▶ _Stored data entries_:
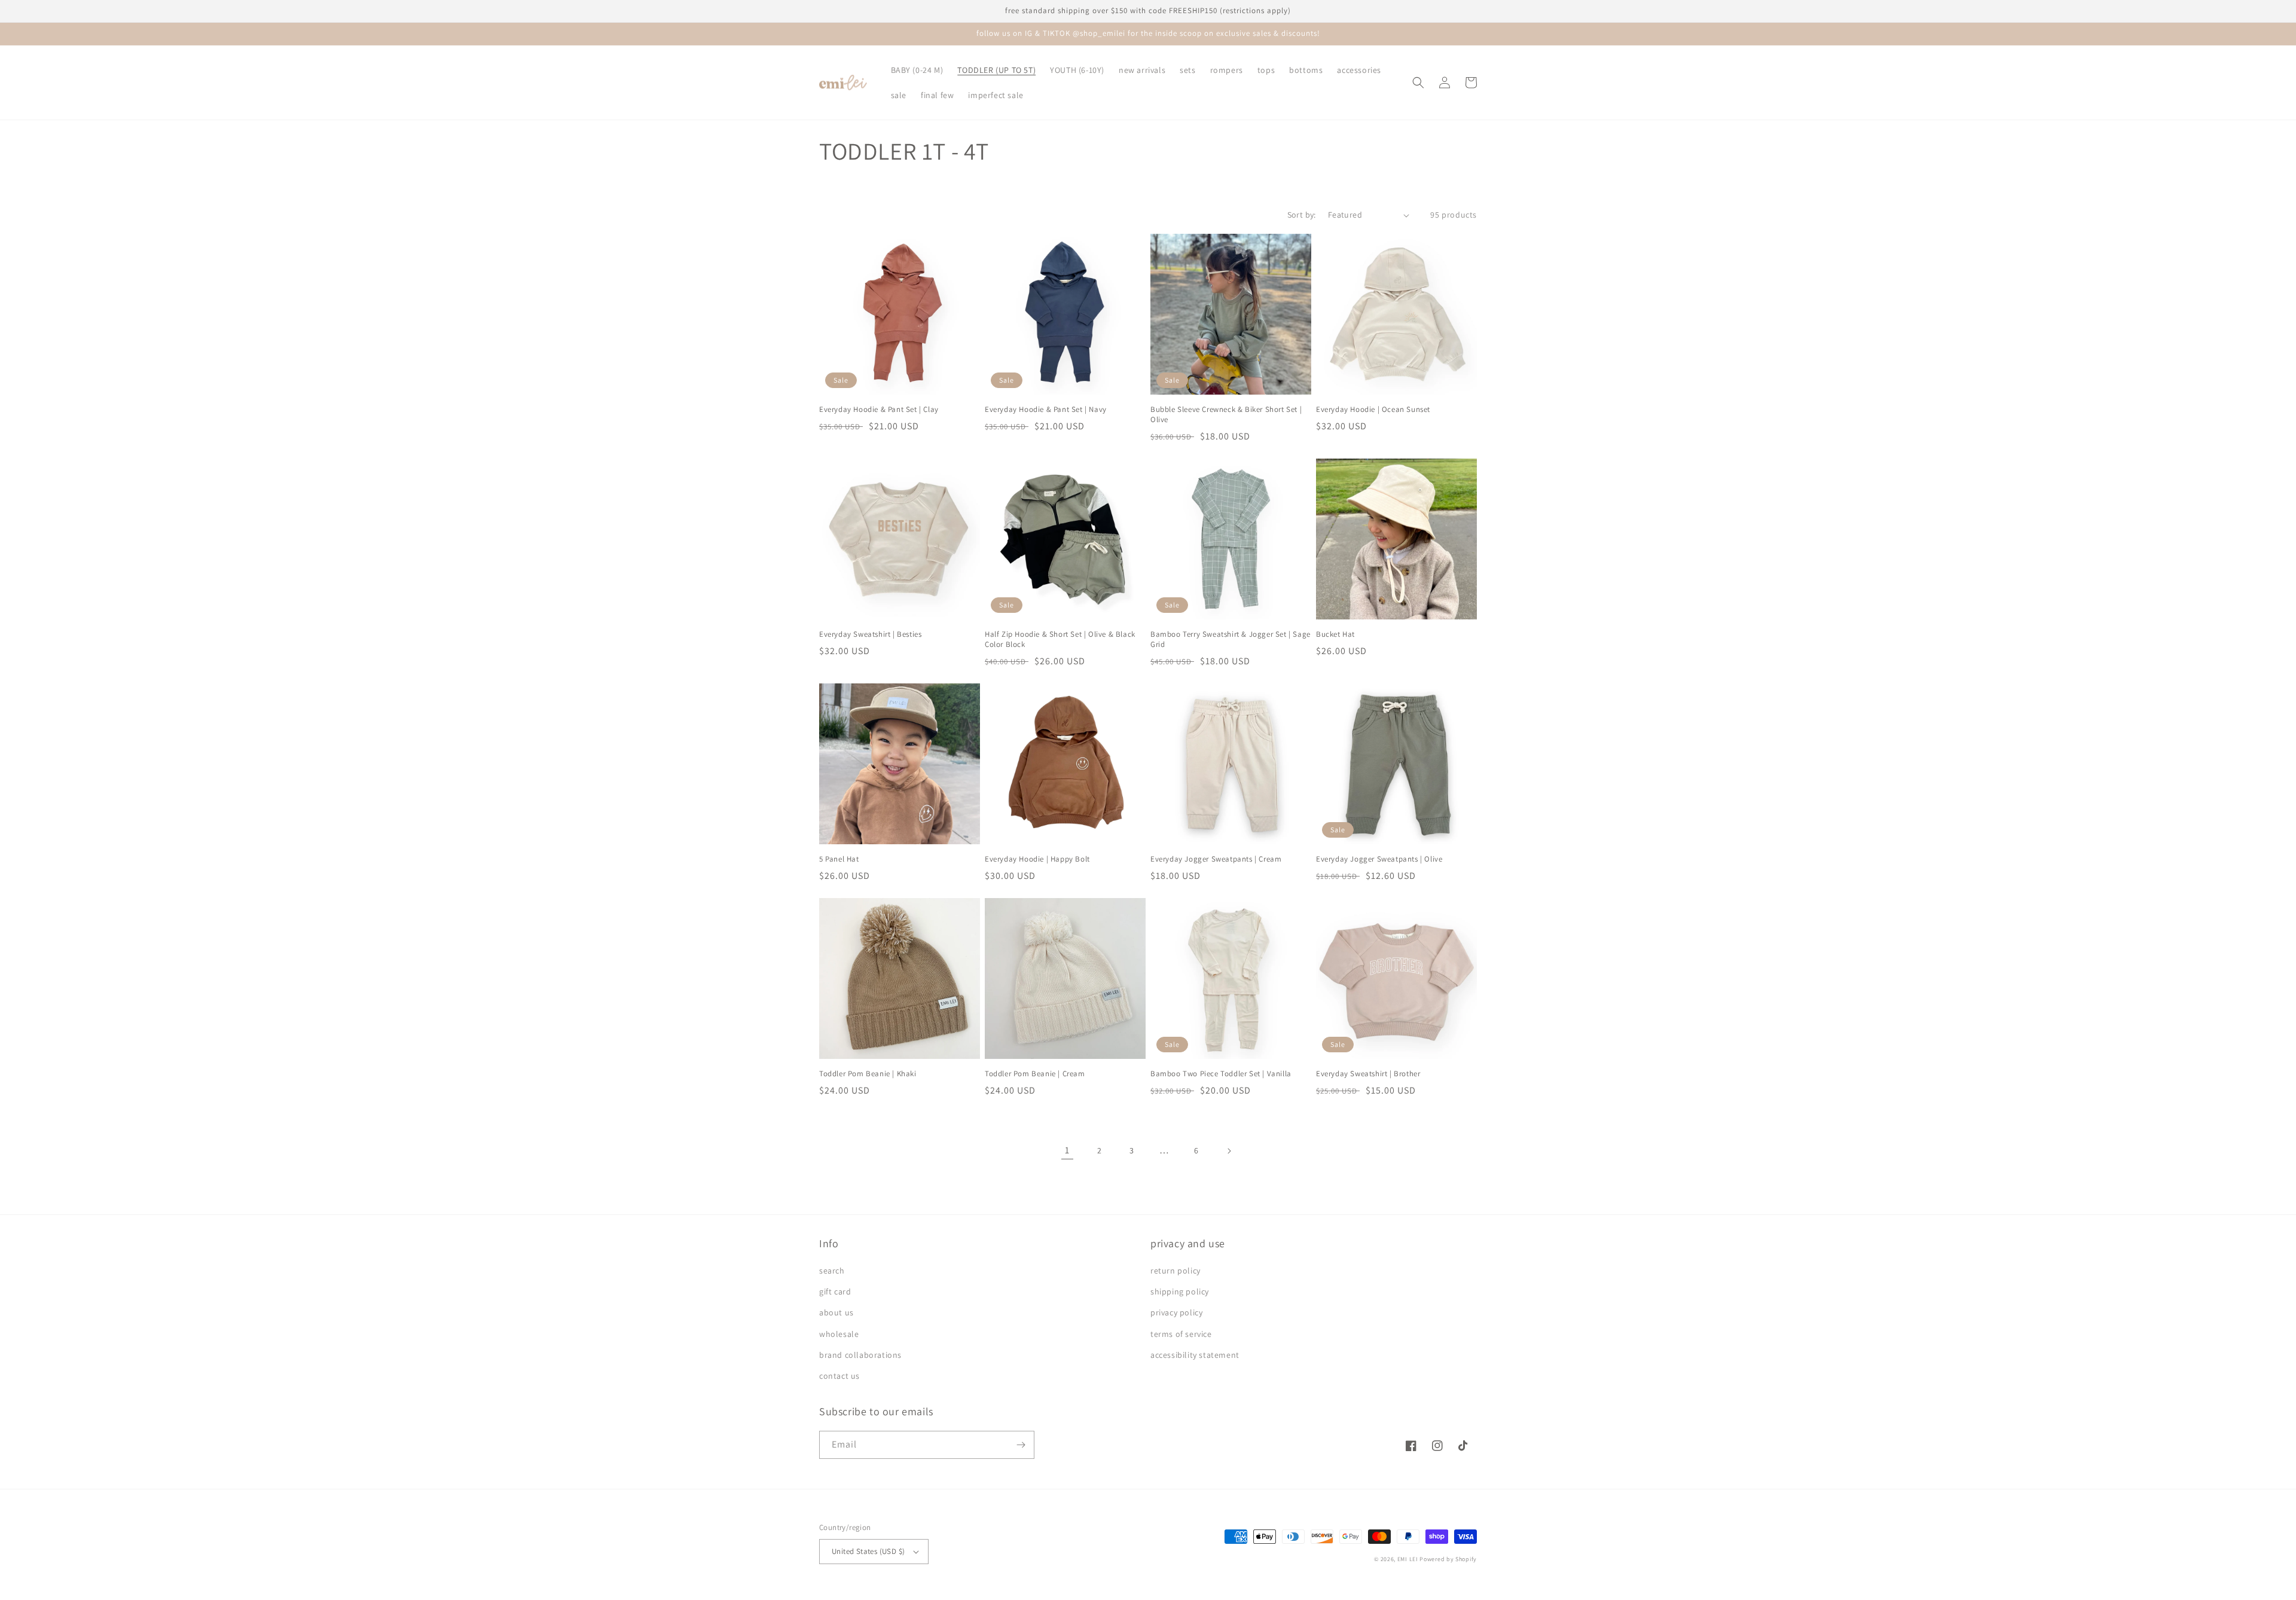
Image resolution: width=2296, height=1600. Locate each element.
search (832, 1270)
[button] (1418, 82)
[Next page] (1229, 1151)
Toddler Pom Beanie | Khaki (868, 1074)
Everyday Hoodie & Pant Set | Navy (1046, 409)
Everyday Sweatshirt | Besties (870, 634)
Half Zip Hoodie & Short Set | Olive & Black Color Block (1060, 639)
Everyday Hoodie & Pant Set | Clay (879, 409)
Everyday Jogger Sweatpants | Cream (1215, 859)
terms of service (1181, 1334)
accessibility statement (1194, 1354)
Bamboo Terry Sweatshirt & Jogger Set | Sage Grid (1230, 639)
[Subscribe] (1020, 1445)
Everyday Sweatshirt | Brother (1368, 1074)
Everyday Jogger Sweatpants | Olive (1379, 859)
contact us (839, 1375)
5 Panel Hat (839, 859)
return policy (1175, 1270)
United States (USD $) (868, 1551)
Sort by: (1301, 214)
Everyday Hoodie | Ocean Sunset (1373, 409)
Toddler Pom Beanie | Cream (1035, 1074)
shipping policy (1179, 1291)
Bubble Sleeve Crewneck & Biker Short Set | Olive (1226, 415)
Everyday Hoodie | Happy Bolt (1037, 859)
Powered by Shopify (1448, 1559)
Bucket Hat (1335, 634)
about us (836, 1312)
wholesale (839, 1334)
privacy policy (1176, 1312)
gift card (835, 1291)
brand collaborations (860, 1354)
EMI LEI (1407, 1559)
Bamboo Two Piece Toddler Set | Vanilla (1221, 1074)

▶ _EXERCISE REQUIREMENTS_:
Answer with the number alone: how many lines in the records include the word "Sweatpants"?

▶ _RESULT BELOW_:
2